Dog and I have a brief wander into the early forest, and a coffee, while I let the possible implications of yet another van problem sink in, and the feel of overwhelm at everything in my life – and then let all that drift away across the lake.
When a few tears escape, I know they’re as much for the fortuitousness of the timing of the gearbox collapse (it could have been much worse), and especially for the kindnesses I find everywhere, as much as for the many challenges that this period in my life seems to be bringing me.
And then I arrive, and the little house resting there in its pool of sunshine makes me smile.
Walking the Old Ways : nature, the bardic & druidic arts, holism, Zen, the ecological imagination
from BARDO
The stars are in our belly; the Milky Way
Is it a consolation
is star-stuff too?
– That wherever you go you can never fully disappear –
Tree, rain, coal, glow-worm, horse, gnat, rock.
Roselle Angwin
Sounds a little like my life without the gearbox and Brittany :) Hope you get some proper rest soon.

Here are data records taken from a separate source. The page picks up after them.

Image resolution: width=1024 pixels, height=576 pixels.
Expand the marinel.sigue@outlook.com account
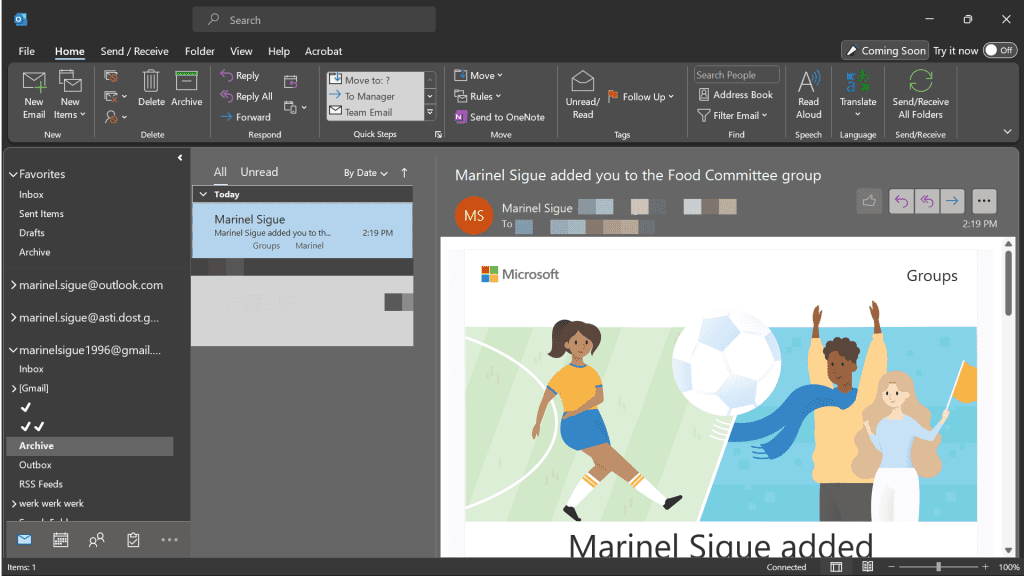[13, 285]
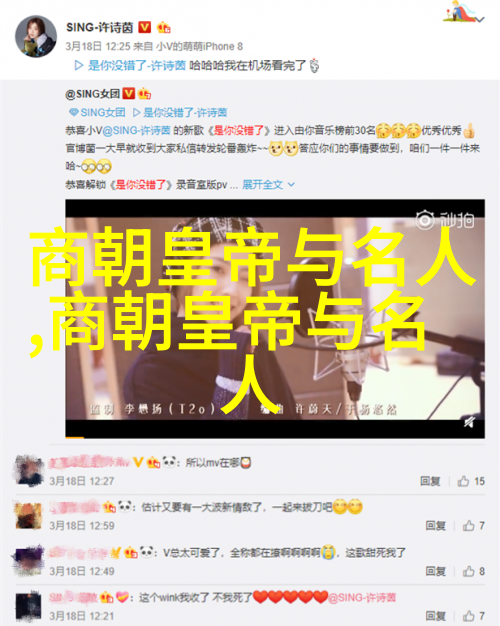The width and height of the screenshot is (500, 626).
Task: Click the SING女团 super topic diamond icon
Action: coord(73,112)
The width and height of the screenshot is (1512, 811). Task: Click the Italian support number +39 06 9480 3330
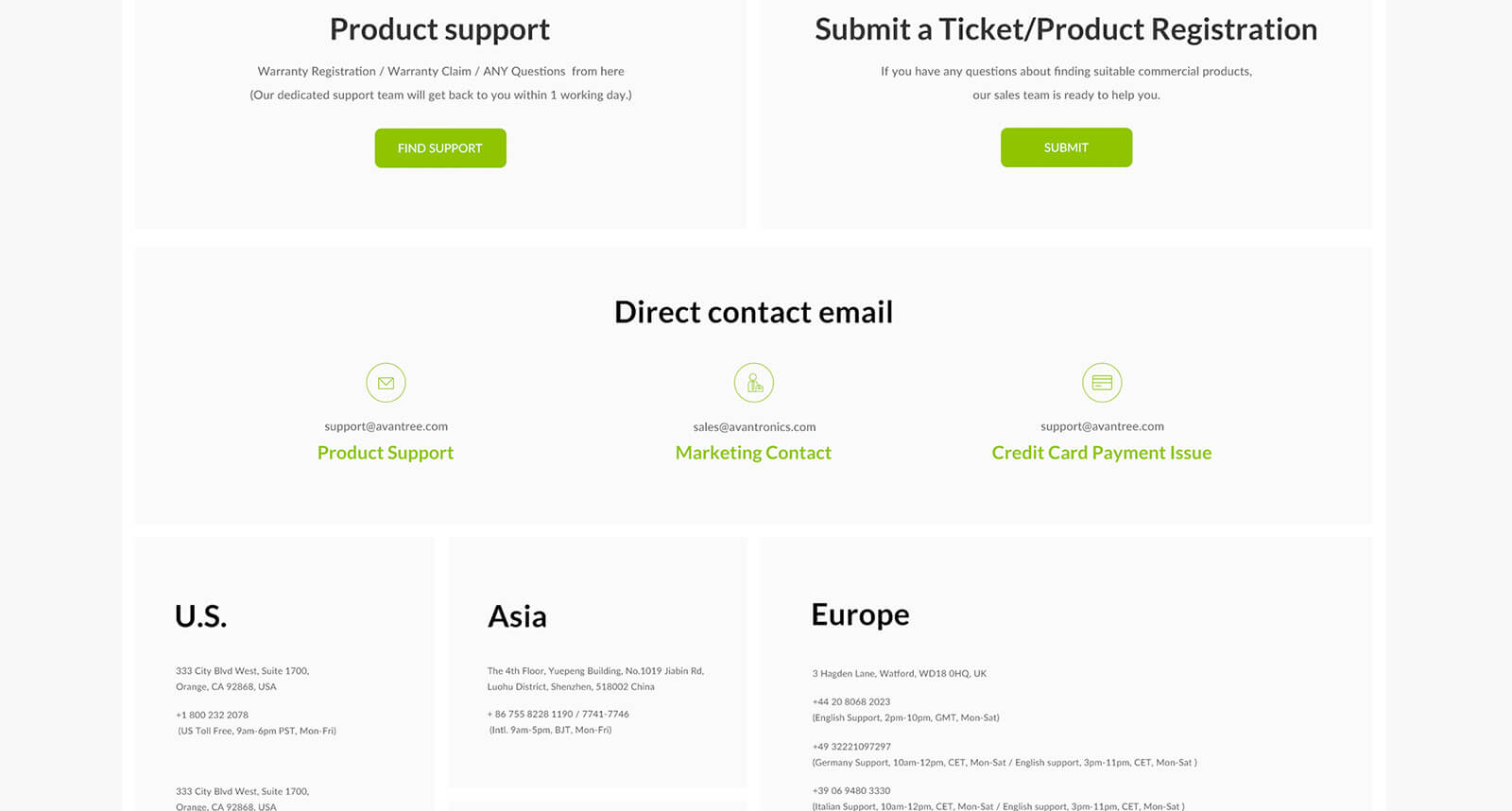(x=851, y=791)
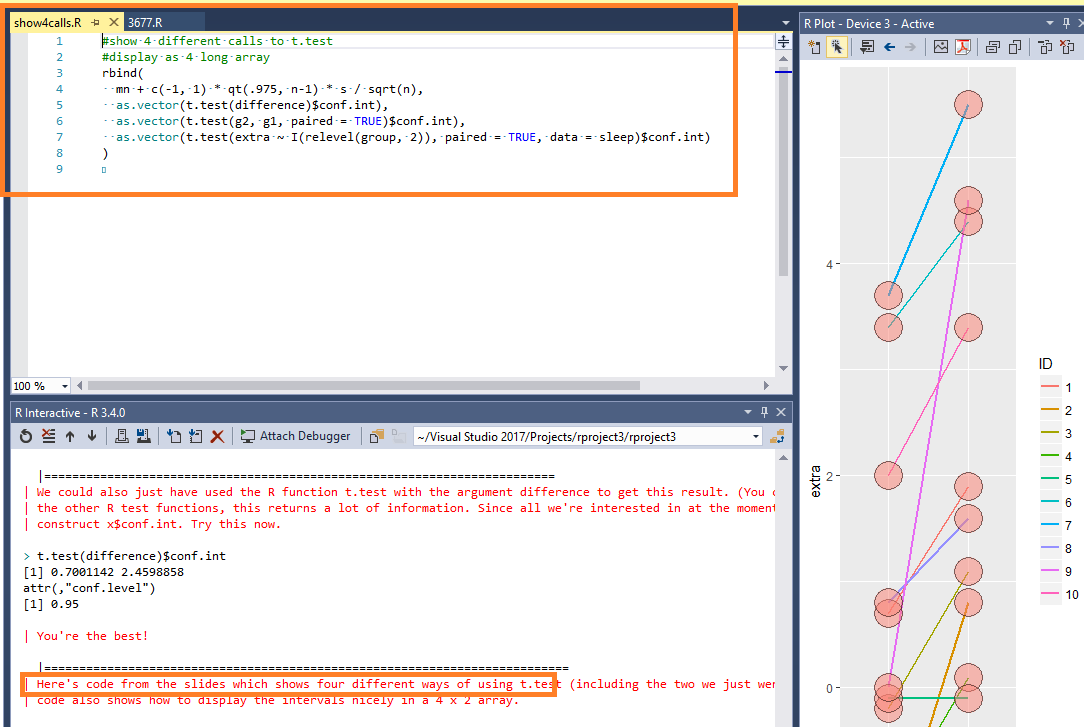Save the current plot as an image
The image size is (1084, 727).
[940, 46]
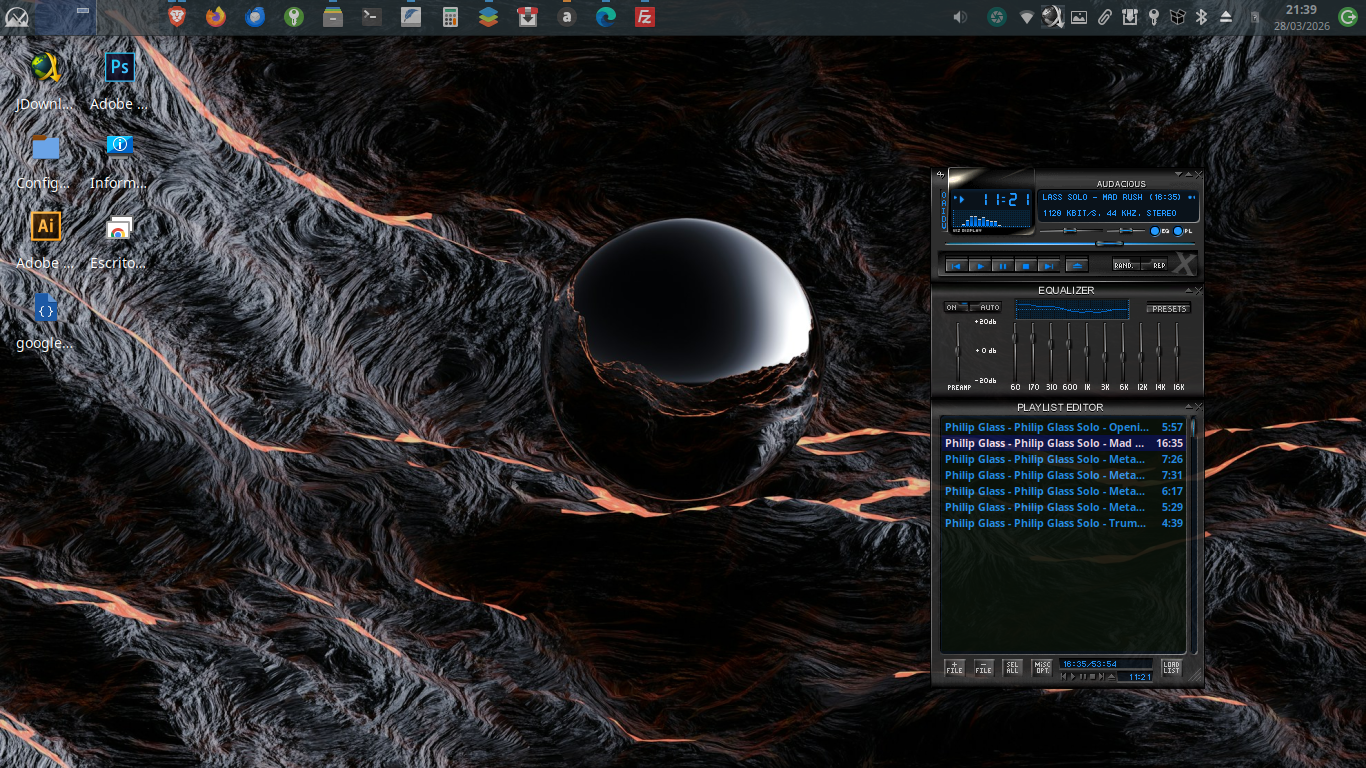The height and width of the screenshot is (768, 1366).
Task: Click the SEL ALL playlist button
Action: pos(1012,668)
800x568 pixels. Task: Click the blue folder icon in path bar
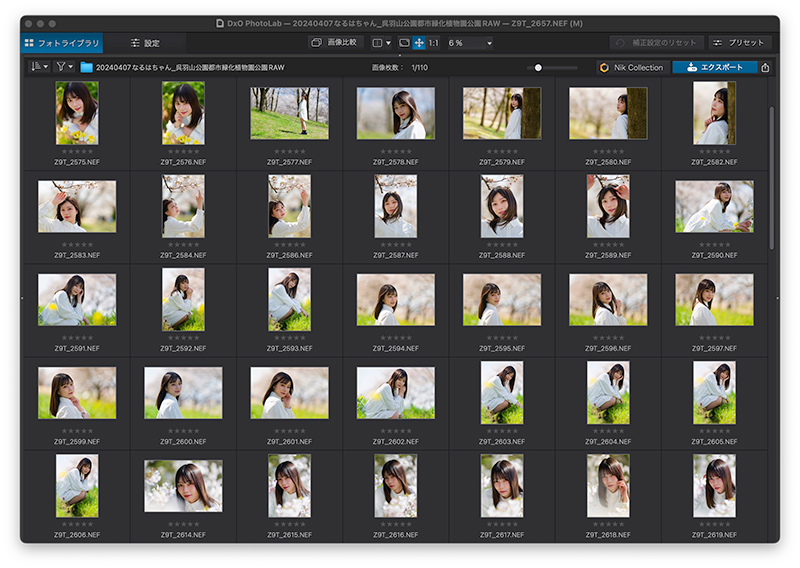click(86, 67)
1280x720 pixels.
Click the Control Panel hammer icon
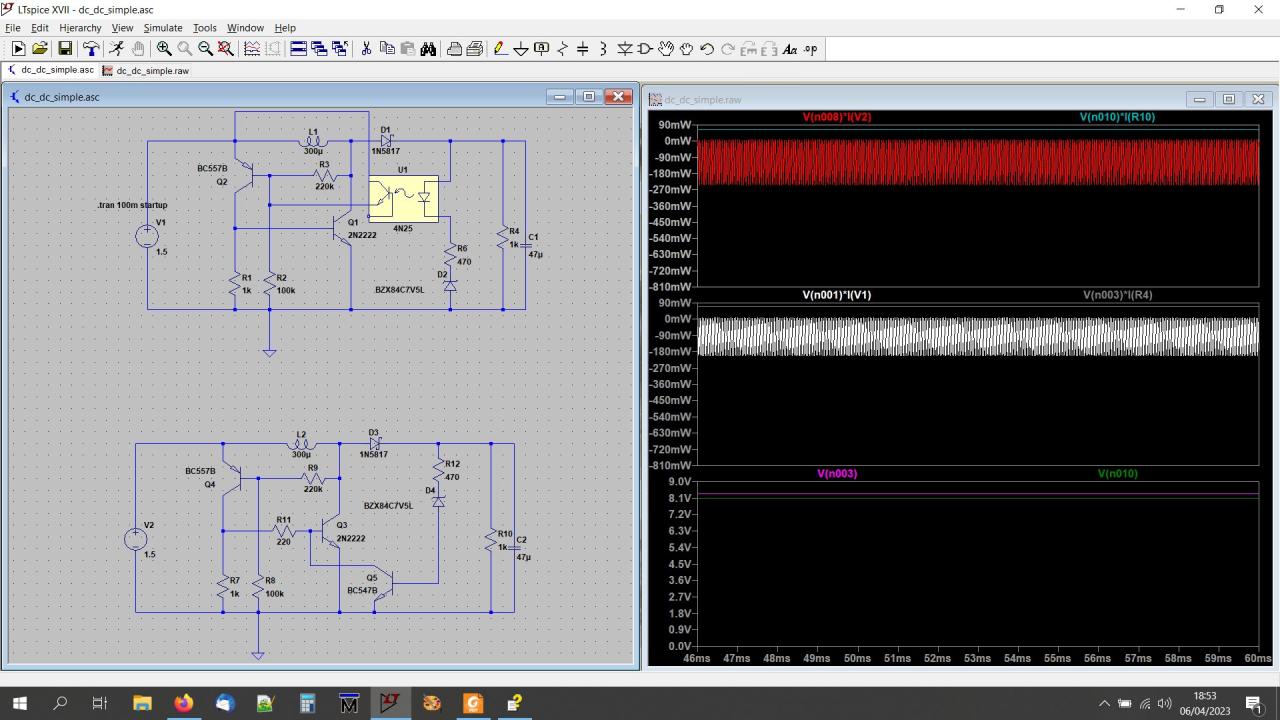(91, 49)
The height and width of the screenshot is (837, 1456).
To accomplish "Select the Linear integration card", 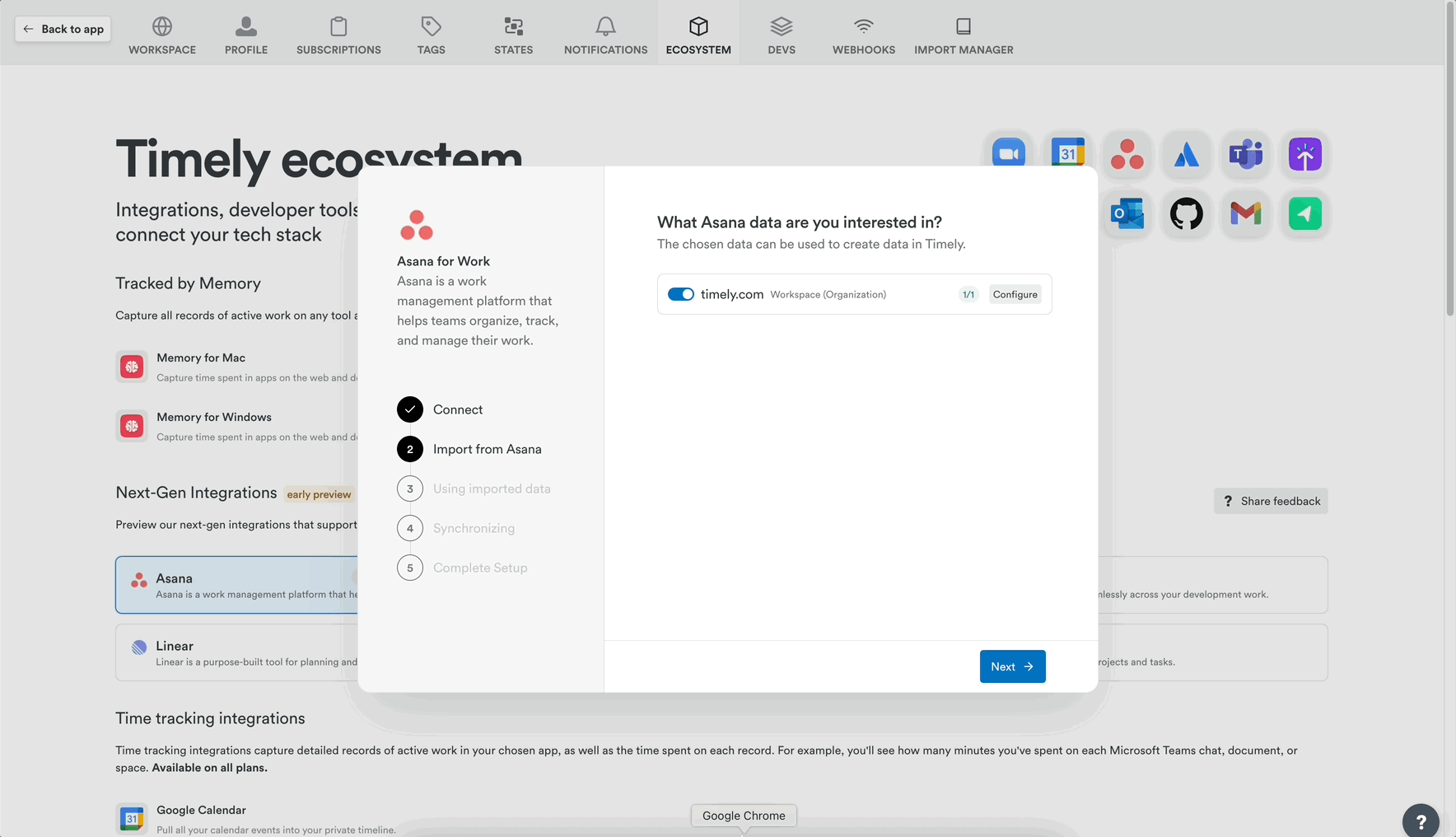I will (x=237, y=652).
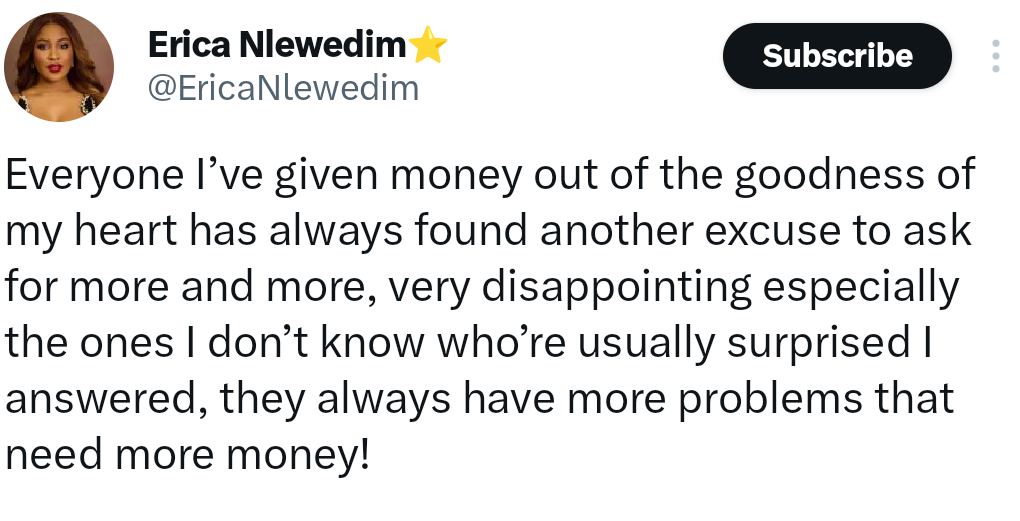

ReplyDeleteA Journey both inward and out. I think traveling is the best way to encounter the kindness in people.
ReplyDeleteGo safely.
I'm sorry your journey is difficult. I hope you and Dog will be fine again soon. I'm glad you've got helpful friends and that the little house was there in the sunshine. much love Marg xx
ReplyDeleteRoselle, it's good to share your news from the blog again. Had been wondering how you were. And I felt for you most keenly, close to tears (most of the time never far away!) at your poignant mixture of feelings shared by so many of us. This is connection, if ever there was. And, as you say, it could be so worse, (though sometimes when people say that it can sound like a reprimand!) I know what you mean and sometimes just to say it to yourself can really help, I find.
ReplyDeleteEvery time you give us these wonderful images of Brittany I picture you as the lady poet from Possession (Emily Dickinson model, someone told me?) who, I'm almost sure, had a grey wolf hound too Is that right? So long since I read it, must read it again, but might be disappointed. Life too short, maybe? But I do want to go to Brittany, having never been! I want to see that forest from Possession, walk the coast, the land and see fewer people than here (J says nothing, just looks at me balefully, hoping the urge will vanish!) I know that your forest there is part of that ancient one.
For all that is happening, you're not losing your touch. I love that: '. . . the lake which is her usual beautiful elegant self, a pewter platter on which the morning, plus two swans, sits.'
Hope the journey goes well, you brave soul. Say hello and love to Bea and all at Gardoussel who know us. And come back safe.
Love, Miriam.
Thank you all of you so much for your care.
ReplyDeleteIt was an epic journey but I'm here in the wild Cévennes – couldn't be more beautiful – and the course starts tonight.
Miriam, I reread Possession in July, in Brittany – just as wonderful as first time round. And Brittany is so lovely (if somewhat rainy at times - home from home!).